After last week’s fairly by-the-book case in the field and IA investigation at home (pretty much covered in the preview, hence, no recap), this week’s Blindspot takes a closer look behind the badge as Jane’s alliances are tested on multiple fronts and Weller gets an awakening of his own.

The case via tattoo in “Scientists Hollow Fortune” takes a page out of The Bourne Identity and Beauty and the Beast as an amnesiac, and murderous, assumed-dead soldier, Charles Napier (Gaius Charles) pops up outside the city with no knowledge of his identity but seemingly programmed to kill due to a heightened state of fight or flight.

Patterson pieces together the man’s identity and learns that he was a model soldier supposedly killed in action a year prior.

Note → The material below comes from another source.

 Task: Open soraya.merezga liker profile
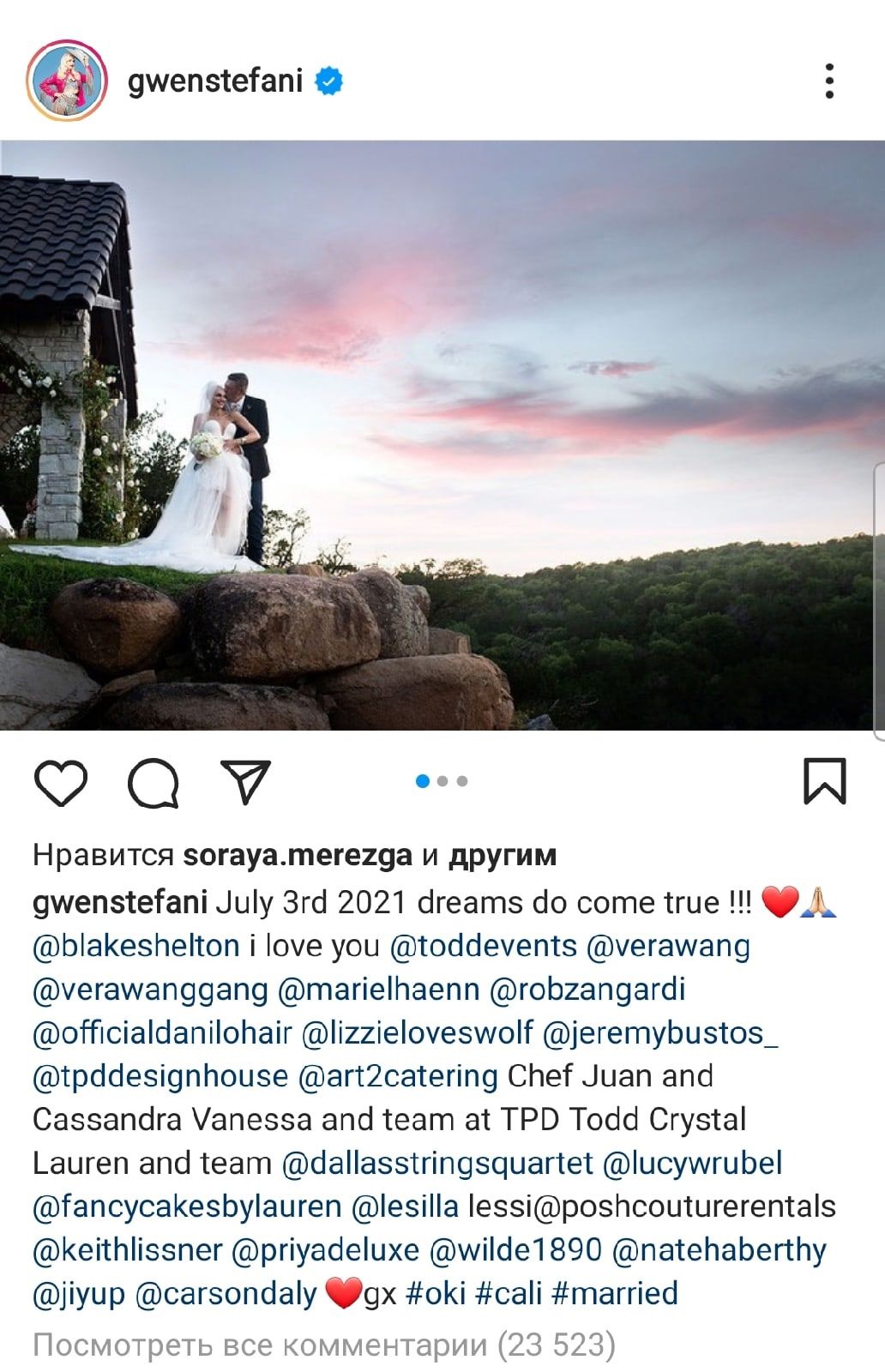[x=298, y=855]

As she digs deeper she finds out a military contractor hopped to on the recovery of his body, which points to harvesting live specimens for their experiments (and, ewww).

This is intriguing for the team, and Jane, because one of the drugs in his brain-rewriting cocktail identical to the one that wiped Jane’s memory. Jane starts to feel a kinship with him as a fellow test subject when she watches his reunion with his mother, which cuts through all of his reprogramming. She fights for him when the military takes custody and then he’s kidnapped by the mercenaries who were experimenting on him.

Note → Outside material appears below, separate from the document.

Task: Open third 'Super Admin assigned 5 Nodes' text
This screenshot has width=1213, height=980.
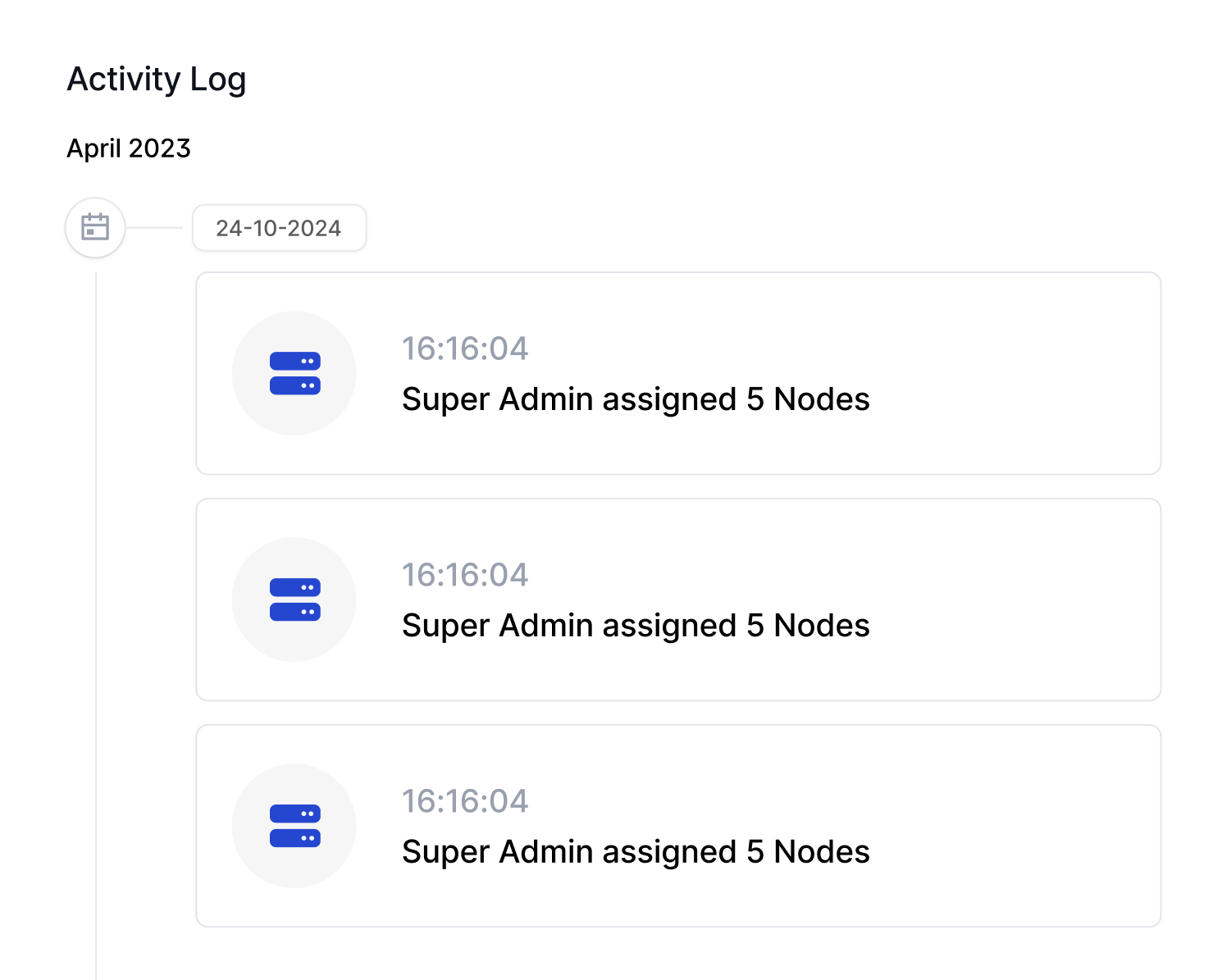Action: (636, 852)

Things go badly when he attacks her and Weller kills him. Mayfair hands her her ass for talking against her in front of the (now-dead) military liaison and that’s enough ammunition that Jane honors a request by Oscar to swap Mayfair’s pen. So far, that’s all it was, a pen swap as a show of faith. In return, she asks about Orion, which she remembers in flashes as the reason she washed herself out of SEAL training. He tells her they’re who killed her. Last week, he also confirmed that she is in fact Taylor Shaw, but he doesn’t tell her where she was for 25 years.

Weller is agitated — moreso than normal — because Jane stood him up at the end of last week’s episode, when he wanted to discuss the kiss, so he gives her an out that he was a no-show and she hedges that she was, too, because they didn’t want to make things awkward (too late). This week, they’re all kinds of awkward, and then when he kills Napier, she’s not happy.

Finally, he goes home, where his dad is babysitting and they bond over juicing and reminiscing and Weller finally asks his dad to come clean about the night Taylor disappeared. After a bit of hemming he admits he tried to kill himself that night, and that he stopped only because he thought about what he and his sister and mom would’ve dealt with afterward. He breaks down sobbing that he never wanted Kurt to be like him. Weller puts one hand over his dad’s and one on his neck and weeps with him.

Meanwhile, Sarah’s revealed to be out on a date with Reed, and it looks like it’s already serious and they’re discussing telling her brother. Oh my.

I liked that we saw Jane filtering her own memories through Napier’s–between what Oscar is parceling out and her own flashes, it dawns on her that however she programmed her own reset, it could have all gone so differently if she’d come out swinging in Times Square instead of arriving passively. She’s empathetic and sympathetic to what he goes through because none of it was of his own design, but if she’s to be believed (via Oscar), hers was.

Oscar’s planting seeds of distrust in her team, to the point that she’s willing to do what he asks, but again, I’m never wholly sure what I’m supposed to trust here. I trust Kurt. I trust Jane, as shown in the current timeline. Zapata rounded back, but that looks like that may still bite because annoying IA dude is back next week. Reed and Sarah feels like a left field addition because I don’t recall Reed acting sneaky or Sarah mentioning a guy, but maybe I missed the cues. Either way, OK. Anything that uses more of Jordana Spiro is OK by me.

I think we can trust Patterson and Mayfair, too, but I have no doubt that Mayfair is in a bind about some of her loyalties and past allegiances. They have a quiet non-chat about Patterson still needing to take time because her  grief will bite her if she doesn’t. It reminded me of a great line from Curly Sue, of all things, by the late great John Hughes where Fred Dalton Thompson tells Kelly Lynch, “You keep going 190 miles an hour, you’re going to hit something.” 25 years later, that’s still a great line. Patterson’s meltdown will be epic when it comes.

Blindspot airs Monday night at 10/9c on NBC in the U.S. and 10 pm e/p on CTV in Canada.